Monday, March 12, 2012

IRAs Explained

There are a few types of ways to invest for your retirement- I will go through them in a few blogs to simplify it. Today I will be going over Individual IRAs.

Traditional IRA: This is most basic IRA, if you are younger than 70 1/2 you can contribute to this type of account. You can contribute the same amount as your taxable income up to $5000 per year, this amount increases to $6000 if you are over 50. Biggest advantage of this account is that your contributions are tax-deductible. This does not mean that you don't have to pay taxes on this simply that the tax is deferred until you make withdrawals. Early withdrawals from this type of account usually have a 10% penalty. You have the option to start withdrawing from this account at 59 1/2 but have to withdrawal at 70 1/2.


Roth IRA:  Unlike the traditional IRA the contributions to your Roth IRA are not tax deductible. Why is this a good thing? This is a good thing because this is the only taxes you will have to pay on this amount. You will not pay anything on your earning accumulated over the years!  This has a potential to save you a TON of money! This account also does not have an age requirement where you have to withdrawal from, so many people use this as a way to pass on money to their families. If you do however decide to withdrawal from this account and are younger than 59 1/2 than you will have to pay additional tax plus the 10% penalty (probably not worth it!)

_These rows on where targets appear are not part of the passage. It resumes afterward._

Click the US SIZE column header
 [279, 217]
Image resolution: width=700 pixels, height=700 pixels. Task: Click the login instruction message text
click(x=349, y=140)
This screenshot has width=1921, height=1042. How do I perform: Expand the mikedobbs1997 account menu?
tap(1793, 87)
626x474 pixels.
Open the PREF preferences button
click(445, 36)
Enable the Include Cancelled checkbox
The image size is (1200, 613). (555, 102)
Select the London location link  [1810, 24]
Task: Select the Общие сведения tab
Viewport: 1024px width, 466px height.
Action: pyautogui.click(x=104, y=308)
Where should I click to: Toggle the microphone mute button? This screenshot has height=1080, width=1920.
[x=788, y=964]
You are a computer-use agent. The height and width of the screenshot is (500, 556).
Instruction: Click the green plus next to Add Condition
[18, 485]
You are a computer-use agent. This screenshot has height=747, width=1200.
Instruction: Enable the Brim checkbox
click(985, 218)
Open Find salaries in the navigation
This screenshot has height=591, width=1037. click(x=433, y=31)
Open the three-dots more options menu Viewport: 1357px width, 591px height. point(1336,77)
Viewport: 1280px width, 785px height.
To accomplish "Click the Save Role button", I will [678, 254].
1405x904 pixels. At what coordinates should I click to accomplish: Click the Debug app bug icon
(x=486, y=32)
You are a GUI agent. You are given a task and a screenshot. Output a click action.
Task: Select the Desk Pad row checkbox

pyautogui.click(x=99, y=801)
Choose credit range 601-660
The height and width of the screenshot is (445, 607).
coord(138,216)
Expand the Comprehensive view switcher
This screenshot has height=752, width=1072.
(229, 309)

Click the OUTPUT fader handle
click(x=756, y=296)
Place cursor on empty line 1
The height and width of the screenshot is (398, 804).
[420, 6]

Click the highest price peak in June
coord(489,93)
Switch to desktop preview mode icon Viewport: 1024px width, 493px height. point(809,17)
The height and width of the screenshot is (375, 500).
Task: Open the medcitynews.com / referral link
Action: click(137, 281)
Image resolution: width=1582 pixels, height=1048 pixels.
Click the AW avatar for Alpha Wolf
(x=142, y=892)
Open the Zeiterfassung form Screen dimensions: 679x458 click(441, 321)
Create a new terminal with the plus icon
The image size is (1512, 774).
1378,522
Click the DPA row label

I will note that on both of these accounts you have the flexibility to chose your own investments- stocks, bonds, mutual funds, etc.

Self Directed IRA: This account is more of a non-traditional account. It has the same basic rules of the traditional IRA but it allows you to make more "sophisticated" investments such as mortgages, businesses, precious metals, or real estate.


What would I recommend? It all depends on personal preference. Personally, I have a Roth IRA- you pay the money up front but this can save you lots, and lots of money. Imagine your 20,000 grows into 100,000 which amount would you rather pay taxes on? After getting a lot of scary statements telling me that I was losing my retirement (as I am sure is the case for many of you) I switched to a guaranteed account with ING. This allows my account to grow and no matter what the market does I am guaranteed at least a 6% return of course this can be more if the market goes up.